Start of Data provided
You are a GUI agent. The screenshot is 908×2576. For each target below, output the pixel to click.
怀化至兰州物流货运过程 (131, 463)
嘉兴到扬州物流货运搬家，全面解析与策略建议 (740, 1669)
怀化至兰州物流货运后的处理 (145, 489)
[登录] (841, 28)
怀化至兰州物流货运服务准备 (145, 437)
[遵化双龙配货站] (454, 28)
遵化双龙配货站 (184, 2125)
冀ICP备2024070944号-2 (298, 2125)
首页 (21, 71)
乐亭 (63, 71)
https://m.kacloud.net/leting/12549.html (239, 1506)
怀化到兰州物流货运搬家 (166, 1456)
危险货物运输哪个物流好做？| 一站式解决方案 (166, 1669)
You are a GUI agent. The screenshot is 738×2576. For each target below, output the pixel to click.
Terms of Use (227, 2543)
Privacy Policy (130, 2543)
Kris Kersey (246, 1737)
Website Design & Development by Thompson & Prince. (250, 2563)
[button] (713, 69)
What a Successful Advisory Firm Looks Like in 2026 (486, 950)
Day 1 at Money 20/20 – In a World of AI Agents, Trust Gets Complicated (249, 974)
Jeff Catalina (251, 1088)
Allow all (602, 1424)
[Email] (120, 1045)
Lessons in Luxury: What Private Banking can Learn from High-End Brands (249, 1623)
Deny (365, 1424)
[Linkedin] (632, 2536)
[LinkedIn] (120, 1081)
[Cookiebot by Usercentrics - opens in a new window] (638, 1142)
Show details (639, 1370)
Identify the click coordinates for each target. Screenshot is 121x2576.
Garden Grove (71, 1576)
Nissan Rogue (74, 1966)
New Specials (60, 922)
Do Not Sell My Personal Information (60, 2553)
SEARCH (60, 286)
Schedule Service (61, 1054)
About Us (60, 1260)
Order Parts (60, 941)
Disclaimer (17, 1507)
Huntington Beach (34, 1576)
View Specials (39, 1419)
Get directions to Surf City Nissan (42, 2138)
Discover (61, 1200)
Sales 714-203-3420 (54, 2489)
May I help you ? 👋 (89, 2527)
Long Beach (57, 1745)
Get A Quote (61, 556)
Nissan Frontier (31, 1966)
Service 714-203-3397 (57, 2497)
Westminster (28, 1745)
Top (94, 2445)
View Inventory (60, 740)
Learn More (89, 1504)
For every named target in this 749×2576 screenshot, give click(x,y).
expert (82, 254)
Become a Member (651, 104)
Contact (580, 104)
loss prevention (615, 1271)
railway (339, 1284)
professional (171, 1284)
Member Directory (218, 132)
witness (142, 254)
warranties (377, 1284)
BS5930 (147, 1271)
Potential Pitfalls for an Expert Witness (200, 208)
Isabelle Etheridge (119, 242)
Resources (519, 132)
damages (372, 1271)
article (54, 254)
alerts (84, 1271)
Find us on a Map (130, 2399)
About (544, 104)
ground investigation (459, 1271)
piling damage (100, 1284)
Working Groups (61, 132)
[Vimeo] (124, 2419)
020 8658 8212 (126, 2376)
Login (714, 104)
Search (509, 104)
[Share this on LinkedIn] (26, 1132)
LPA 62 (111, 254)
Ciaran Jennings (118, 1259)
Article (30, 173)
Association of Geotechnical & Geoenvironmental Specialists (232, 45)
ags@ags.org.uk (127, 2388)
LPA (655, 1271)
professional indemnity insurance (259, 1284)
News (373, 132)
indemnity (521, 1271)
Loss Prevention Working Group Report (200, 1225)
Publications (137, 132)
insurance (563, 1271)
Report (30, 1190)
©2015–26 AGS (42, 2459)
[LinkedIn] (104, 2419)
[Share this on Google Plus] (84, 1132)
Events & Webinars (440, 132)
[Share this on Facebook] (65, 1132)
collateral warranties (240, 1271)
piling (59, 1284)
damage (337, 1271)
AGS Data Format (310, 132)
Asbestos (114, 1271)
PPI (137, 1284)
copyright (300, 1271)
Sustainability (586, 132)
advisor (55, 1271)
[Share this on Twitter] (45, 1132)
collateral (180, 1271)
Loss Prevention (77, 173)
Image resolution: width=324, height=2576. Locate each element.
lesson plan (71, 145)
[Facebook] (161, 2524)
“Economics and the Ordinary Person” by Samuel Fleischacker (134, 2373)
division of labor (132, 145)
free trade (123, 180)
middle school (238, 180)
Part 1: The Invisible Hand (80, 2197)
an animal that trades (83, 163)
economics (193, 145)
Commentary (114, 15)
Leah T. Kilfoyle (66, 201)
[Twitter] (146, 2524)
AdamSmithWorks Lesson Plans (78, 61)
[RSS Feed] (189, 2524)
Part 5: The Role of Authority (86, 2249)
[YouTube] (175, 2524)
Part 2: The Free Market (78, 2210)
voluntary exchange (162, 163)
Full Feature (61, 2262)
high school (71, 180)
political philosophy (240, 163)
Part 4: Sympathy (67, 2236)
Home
End of Data provided
What lines in the data above carry "this"? Return them all.

* [Task solution]:
For every named target in this 749×2576 screenshot, give click(x,y).
[Share this on LinkedIn] (26, 1132)
[Share this on Google Plus] (84, 1132)
[Share this on Facebook] (65, 1132)
[Share this on Twitter] (45, 1132)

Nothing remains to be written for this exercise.